Fed Reserve Vice Chairman Says Risks Great in Not Rescuing AIG

In remarks prepared for a hearing of the Senate Banking Committee, Federal Reserve Board Vice Chairman Donald Kohn said that while the decisions to rescue American International Group Inc. have been “difficult,” the costs of withholding aid to the insurer would be “unacceptably large.”

Published on March 5, 2009

“The disorderly failure of systemically important financial institutions during this period of severe economic stress would only deepen the current economic recession,” Kohn said today. “We have been and will continue to work alongside the Treasury and other government agencies to avoid this outcome.”

Kohn’s comments, building on remarks this week from Fed Chairman Ben S. Bernanke, indicate the government may commit more funds to avoid an AIG failure. Bernanke told another Senate panel on March 3 that AIG’s collapse “would be devastating to the stability of the world financial system” and jeopardize taxpayer investment in the firm, now totaling $163 billion.

The government provided a revised rescue this week, adding a $30 billion line of capital, as the New York-based company reported a $61.7 billion fourth-quarter loss. The Fed warned that AIG may need more aid if markets don’t recover.

“Extreme financial and economic conditions have greatly complicated the plans for divestiture of significant parts of the company in order to repay the U.S. government for its previous support,” Kohn said. The new plan will “provide longer-term stability to AIG” while “maximizing likelihood of repayment to the U.S. government,” Kohn said.

First Infusion

In its first infusion of cash, the federal government provided AIG in September with $85 billion and took an 80 percent stake. The bailout swelled to $122.8 billion and then $150 billion as the government sought to prevent losses at banks that did business with the insurer.

The bulk of AIG’s losses, which totaled more than $100 billion in the past five quarters, stem from credit-default swaps sold to investors to protect them from the declining value of financial assets.

“These have entailed very difficult and uncomfortable decisions for a central bank,” Kohn said. “These decisions were particularly difficult and discomforting because they involved addressing systemic problems created largely by poor decision- making by the company itself.”

This week the U.S. agreed to accept a lower interest rate on loans to AIG and to exchange $40 billion in preferred stock for new non-cumulative preferred shares that resemble common equity, the Treasury and Fed said.

More Borrowing

The company also had borrowed about $14 billion through the Fed’s Commercial Paper Funding Facility as of Feb. 18, Kohn said.

Kohn said that the Fed’s team of 15 employees, led by senior officials, maintains oversight of AIG and that the central bank “routinely” tells AIG of its views on “key issues, such as major incidents of corporate spending and executive compensation.” The Fed worked with AIG to restrict executives’ salary and bonuses for 2008 and 2009, Kohn said.
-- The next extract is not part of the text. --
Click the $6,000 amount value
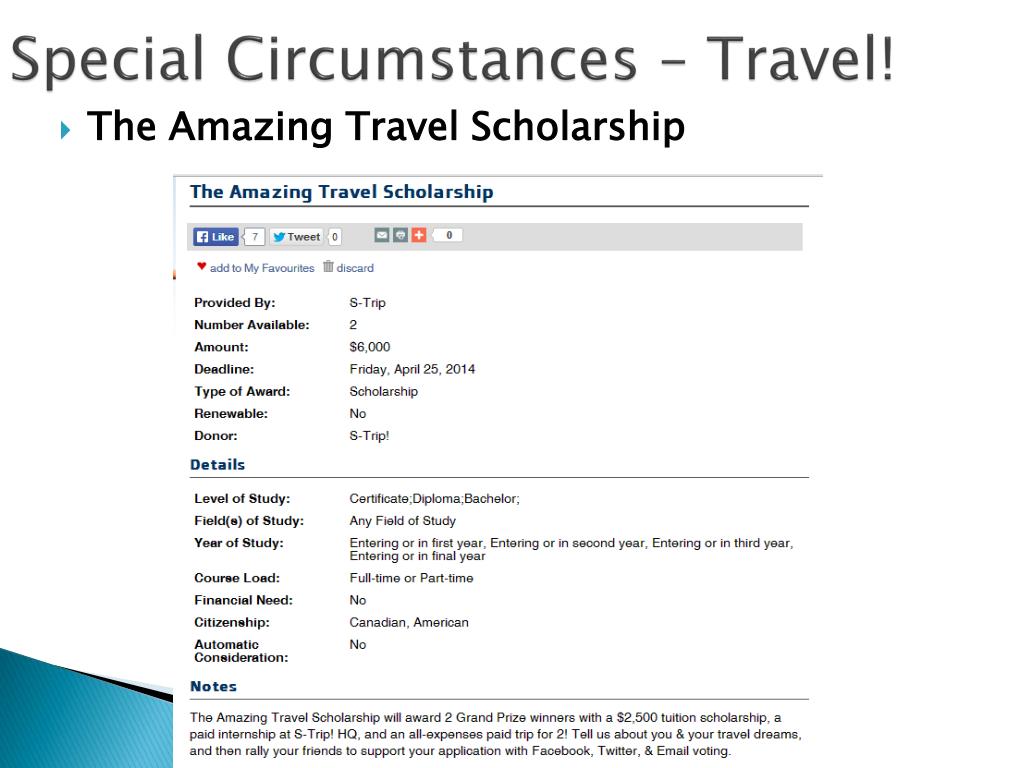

AIG will pay down the federal loan, pegged at about $38.9 billion at yearend, partly by turning over its two largest international life insurance units valued at about $26 billion.

AIG Chief Executive Officer Edward Liddy replaced Robert Willumstad in September as part of the government rescue. Liddy said on a conference call this week that the five-year $30 billion capital commitment from the Treasury is a “backup facility,” and the company has plenty of cash. AIG is focused on protecting policyholders and paying back the government, Liddy said.

Declining Values

The insurer will probably need more government funds to cover contract liabilities and declines in asset values, according to Sean Egan, president of Egan-Jones Ratings Co. in Haverford, Pennsylvania. At the end of December, AIG had $27 billion in unrealized losses on swaps, options and forward contracts and $25 billion in pretax gross unrealized losses on bonds and equity securities. Credit-rating downgrades on structured finance products may also boost losses, Egan said.

“We expect the U.S. will continue to support AIG until it is no longer too big to fail,” Egan wrote in a March 2 report.

Troubled assets on AIG’s books lost about $10 billion in value in the weeks before the bailout in November. The losses were on about $100 billion of assets acquired by two government- supported entities set up by the Fed.

The company’s woes are also driving away potential customers. General insurance net premiums written slumped 16 percent in the fourth quarter to $9.2 billion. Within that business, premiums for commercial insurance fell 22 percent to $4.4 billion, AIG said.